NVIDIA envisage d'intégrer plusieurs puces dans un même boîtier pour monter en performance
Chaque module serait plus simple à fabriquer

Le , par dourouc05, Responsable Qt
Les cartes graphiques promettent, de génération en génération, de meilleures performances, de préférence selon une loi géométrique. L’utilité de cette puissance ne se manifeste pas que dans les jeux, là où ces cartes sont le plus utilisées (avec des résolutions qui montent, certains joueurs utilisant plusieurs écrans 4K, sans oublier la réalité virtuelle), mais également dans le calcul de haute performance et l’apprentissage de réseaux neuronaux profonds (pour lesquels les processeurs NVIDIA Volta se spécialisent).

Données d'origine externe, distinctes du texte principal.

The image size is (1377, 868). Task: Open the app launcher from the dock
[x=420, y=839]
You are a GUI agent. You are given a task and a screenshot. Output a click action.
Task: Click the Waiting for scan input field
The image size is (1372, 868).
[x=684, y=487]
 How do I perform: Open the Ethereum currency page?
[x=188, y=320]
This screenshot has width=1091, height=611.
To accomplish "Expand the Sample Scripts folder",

Cependant, les procédés de fabrication des processeurs deviennent de plus en plus des obstacles à cette croissance de la performance. Ainsi, un GPU GV100 requiert 815 mm² de silicium, une prouesse technique sur un procédé de fabrication assez récent et aux limites de ce qu’il est possible de faire. Pour continuer à monter en puissance sans devoir utiliser des composants qui nécessitent autant d’étude, un changement de paradigme est requis.

Une exploration de la compagnie, menée avec des utilisateurs de ces accélérateurs (comme le BSC) et des universitaires, tente de quantifier les gains en performance en divisant un GPU monolithique en plusieurs modules, intégrés dans le même boîtier. Par rapport à l’approche traditionnelle, qui est de mettre plusieurs cartes graphiques distinctes dans un même ordinateur, l’idée est de les intégrer au niveau de la puce, avec une structure d’interconnexion de type EMIB, pour former un boîtier MCM (multichip module).


Des approches similaires ont déjà été utilisées dans le passé, notamment pour les Tesla K10 et K80, qui mettent plusieurs processeurs sur une même carte. Cependant, cela pose des problèmes pour répartir la charge entre les différents processeurs : cette communication doit être gérée par le développeur.

Au contraire, la technique proposée fonctionne à un tout autre niveau : les différents modules auraient une taille nettement plus réduite et pourraient communiquer efficacement, étant présents physiquement dans le même boîtier. Chaque module serait nettement plus facile à produire que les GPU de taille déraisonnable comme le GV100 (ces modules auraient une taille réduite approximativement d’un facteur deux). Ainsi, le programmeur pourrait considérer le processeur comme une seule entité, sans devoir gérer des communications entre processeurs.

En termes de chiffres, une telle conception pourrait, d’après des simulations, être 45,5 % plus rapide que le GPU monolithique le plus gros que l’on pourrait envisager de fabriquer, mais aussi 10 % plus rapide qu’un GPU monolithique équivalent (en nombre de cœurs CUDA). Par rapport à une conception utilisant plusieurs processeurs distincts sur la même carte, hypothèse plus réaliste, les gains seraient de 26,8 %.

Les impacts industriels de cette recherche pourraient tomber en même temps que la prochaine feuille de route de NVIDIA (l’actuelle s’arrêtait à Volta), probablement à la prochaine conférence GTC.

NVIDIA n’est pas la seule firme à poursuivre cette direction. AMD a récemment annoncé ses processeurs EPYC, qui utilisent le même mécanisme pour monter en nombre de cœurs. Ils pourraient d’ailleurs l’exploiter également pour la prochaine génération de cartes graphiques, Navi.

Plus de détails : MCM-GPU: Multi-Chip-Module GPUs for Continued Performance Scalability.